▶ _Instructions to follow_:
Gather all lines with "Лестничные" from the records.

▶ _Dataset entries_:
━━━━

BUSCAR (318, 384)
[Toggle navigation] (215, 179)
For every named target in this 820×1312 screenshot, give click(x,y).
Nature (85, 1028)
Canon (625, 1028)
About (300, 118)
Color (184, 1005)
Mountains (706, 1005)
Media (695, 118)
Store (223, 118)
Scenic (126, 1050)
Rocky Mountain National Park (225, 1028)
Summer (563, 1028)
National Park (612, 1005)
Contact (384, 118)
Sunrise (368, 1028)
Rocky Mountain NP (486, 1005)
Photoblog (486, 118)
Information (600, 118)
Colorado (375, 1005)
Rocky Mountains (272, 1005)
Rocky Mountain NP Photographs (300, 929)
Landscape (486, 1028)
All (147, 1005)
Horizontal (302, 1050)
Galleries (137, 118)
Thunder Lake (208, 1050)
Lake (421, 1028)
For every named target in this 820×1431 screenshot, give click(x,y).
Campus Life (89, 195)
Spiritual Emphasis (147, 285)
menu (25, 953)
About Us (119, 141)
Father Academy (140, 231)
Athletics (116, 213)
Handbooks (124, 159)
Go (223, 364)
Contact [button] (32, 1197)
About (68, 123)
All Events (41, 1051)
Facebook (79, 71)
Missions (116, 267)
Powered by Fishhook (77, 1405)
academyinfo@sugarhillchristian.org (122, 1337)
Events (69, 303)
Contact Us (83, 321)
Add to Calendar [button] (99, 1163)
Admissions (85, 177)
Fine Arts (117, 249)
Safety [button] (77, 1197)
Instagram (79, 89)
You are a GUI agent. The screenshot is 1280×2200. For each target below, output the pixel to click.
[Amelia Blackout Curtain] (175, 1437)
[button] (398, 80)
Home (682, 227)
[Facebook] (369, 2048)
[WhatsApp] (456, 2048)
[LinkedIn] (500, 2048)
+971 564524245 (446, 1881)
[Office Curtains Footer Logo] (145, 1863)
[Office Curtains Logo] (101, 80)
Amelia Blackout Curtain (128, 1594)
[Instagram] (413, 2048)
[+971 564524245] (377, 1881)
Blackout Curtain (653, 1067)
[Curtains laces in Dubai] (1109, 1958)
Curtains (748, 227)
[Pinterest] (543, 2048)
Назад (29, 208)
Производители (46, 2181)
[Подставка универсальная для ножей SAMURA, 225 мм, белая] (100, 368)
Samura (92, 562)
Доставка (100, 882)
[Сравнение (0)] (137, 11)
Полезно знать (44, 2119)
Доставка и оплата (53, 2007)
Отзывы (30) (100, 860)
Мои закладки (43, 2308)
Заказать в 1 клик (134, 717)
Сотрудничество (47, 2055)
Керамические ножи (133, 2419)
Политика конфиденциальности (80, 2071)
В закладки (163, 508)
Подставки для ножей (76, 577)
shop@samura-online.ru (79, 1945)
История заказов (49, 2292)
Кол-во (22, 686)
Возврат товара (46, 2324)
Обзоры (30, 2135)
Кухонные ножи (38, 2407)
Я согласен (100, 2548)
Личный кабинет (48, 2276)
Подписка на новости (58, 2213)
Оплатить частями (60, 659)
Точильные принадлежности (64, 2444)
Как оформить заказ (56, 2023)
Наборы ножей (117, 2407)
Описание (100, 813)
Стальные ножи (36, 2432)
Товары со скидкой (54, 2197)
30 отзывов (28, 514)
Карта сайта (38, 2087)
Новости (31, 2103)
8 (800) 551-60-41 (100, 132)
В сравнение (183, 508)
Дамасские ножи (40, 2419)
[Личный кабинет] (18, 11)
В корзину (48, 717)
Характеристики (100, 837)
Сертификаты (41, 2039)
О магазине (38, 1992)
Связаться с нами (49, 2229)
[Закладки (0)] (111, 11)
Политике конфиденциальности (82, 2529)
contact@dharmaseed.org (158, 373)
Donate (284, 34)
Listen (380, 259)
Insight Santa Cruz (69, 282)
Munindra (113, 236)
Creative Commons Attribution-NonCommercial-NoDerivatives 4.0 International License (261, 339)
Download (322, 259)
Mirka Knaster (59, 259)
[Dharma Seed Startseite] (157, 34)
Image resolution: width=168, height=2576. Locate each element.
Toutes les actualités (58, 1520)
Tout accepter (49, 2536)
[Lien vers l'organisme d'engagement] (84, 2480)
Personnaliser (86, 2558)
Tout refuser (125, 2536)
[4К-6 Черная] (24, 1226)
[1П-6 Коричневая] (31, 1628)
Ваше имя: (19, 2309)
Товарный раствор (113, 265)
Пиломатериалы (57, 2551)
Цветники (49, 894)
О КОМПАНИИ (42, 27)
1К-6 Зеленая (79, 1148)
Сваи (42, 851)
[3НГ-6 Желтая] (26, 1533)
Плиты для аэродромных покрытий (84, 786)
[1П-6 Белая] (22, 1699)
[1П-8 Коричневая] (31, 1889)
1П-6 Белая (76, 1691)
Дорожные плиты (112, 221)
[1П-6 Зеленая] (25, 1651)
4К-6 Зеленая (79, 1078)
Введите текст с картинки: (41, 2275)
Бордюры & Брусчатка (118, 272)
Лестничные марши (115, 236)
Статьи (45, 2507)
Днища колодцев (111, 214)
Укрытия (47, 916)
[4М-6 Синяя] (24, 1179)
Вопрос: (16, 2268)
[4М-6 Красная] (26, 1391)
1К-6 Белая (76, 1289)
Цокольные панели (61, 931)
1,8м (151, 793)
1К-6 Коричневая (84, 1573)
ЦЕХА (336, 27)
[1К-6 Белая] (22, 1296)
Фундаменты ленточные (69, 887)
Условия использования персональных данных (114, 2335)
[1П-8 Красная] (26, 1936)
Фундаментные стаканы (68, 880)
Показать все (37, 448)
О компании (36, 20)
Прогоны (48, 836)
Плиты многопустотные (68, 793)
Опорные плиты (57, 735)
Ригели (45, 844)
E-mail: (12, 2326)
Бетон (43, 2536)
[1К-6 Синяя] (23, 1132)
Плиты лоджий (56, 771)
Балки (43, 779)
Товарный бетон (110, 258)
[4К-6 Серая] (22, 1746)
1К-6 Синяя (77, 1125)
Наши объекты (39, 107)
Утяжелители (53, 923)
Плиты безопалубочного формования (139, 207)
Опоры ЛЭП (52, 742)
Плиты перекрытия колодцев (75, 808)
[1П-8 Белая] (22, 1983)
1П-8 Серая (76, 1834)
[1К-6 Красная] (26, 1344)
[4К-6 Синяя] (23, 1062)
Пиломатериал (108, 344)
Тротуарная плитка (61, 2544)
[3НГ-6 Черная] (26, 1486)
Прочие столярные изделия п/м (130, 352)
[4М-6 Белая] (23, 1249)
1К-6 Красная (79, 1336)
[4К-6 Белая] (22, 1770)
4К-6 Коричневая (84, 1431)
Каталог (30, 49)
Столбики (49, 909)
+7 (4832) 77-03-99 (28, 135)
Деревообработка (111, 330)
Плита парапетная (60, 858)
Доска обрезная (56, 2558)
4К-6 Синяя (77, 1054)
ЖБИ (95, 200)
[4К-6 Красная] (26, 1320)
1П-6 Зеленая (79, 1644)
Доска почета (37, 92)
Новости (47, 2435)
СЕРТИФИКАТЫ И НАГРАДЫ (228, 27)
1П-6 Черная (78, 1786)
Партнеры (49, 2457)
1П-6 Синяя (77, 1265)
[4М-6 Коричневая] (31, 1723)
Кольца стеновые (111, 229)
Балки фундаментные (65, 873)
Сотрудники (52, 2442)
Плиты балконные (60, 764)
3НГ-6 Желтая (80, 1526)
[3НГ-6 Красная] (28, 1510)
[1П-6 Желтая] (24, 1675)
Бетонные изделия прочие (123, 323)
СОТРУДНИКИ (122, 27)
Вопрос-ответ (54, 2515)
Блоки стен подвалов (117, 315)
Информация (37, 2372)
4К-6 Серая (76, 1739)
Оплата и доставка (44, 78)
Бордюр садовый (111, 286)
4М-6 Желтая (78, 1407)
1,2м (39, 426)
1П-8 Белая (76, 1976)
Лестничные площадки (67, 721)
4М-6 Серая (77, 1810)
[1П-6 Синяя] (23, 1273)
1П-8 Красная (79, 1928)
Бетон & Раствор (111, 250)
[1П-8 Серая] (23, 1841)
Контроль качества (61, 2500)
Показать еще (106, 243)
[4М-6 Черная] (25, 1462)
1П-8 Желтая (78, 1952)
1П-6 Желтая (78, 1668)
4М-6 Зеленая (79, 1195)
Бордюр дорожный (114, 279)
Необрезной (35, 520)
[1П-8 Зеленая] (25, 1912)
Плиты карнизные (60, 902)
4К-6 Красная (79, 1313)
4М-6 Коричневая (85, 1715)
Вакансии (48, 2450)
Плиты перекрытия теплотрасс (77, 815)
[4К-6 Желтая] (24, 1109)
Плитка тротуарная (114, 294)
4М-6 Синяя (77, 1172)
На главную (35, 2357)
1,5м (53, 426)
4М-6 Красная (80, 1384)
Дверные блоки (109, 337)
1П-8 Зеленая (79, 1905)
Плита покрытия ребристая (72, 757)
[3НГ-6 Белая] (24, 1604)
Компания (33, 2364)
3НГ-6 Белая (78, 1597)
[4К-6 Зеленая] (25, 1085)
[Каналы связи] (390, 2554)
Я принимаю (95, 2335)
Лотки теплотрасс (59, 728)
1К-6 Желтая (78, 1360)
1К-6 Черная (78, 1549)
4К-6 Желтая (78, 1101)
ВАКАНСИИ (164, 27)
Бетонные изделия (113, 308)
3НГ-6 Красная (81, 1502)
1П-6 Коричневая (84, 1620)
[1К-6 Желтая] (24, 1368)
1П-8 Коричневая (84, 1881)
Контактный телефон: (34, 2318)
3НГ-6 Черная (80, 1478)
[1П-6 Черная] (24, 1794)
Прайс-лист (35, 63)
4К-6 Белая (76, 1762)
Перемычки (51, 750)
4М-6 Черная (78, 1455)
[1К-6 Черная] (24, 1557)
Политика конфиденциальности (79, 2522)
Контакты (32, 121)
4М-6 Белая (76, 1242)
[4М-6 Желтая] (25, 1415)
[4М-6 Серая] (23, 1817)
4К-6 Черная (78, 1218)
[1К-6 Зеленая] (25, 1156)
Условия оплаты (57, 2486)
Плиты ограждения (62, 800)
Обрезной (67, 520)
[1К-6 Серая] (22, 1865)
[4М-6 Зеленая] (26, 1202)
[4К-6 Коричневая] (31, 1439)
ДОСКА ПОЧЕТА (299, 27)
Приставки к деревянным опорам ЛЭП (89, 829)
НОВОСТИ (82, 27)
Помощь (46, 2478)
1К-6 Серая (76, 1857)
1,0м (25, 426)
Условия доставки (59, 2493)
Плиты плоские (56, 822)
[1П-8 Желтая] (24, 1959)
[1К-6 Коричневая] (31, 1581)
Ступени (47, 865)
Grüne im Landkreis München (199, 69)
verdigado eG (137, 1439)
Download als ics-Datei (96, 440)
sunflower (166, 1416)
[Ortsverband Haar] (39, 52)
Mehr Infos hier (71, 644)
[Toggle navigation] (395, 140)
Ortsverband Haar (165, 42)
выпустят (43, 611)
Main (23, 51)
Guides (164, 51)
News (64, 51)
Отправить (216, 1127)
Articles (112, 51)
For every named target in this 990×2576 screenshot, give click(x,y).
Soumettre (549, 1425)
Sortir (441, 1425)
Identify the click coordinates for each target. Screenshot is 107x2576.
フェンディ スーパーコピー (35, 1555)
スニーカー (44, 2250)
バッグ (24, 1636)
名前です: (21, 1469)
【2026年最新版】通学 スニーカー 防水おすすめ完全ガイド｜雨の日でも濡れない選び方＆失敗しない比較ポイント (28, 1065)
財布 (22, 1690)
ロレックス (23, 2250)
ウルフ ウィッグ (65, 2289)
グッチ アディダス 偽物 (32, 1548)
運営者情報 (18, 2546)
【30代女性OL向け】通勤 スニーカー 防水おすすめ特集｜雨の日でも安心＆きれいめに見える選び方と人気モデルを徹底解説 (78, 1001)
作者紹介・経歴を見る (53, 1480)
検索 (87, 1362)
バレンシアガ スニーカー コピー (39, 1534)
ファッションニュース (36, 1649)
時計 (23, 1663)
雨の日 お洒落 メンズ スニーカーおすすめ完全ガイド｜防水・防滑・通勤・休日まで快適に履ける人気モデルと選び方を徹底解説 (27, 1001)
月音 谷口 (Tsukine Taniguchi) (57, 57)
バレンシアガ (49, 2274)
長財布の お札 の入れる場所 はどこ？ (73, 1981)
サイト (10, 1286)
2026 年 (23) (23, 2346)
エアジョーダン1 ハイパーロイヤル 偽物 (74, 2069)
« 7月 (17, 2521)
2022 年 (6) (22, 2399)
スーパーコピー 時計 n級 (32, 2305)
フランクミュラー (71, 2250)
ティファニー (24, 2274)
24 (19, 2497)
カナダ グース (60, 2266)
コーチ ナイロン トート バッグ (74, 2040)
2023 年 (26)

━━━━

▶ _Exercise response_:
Лестничные марши (115, 236)
Лестничные площадки (67, 721)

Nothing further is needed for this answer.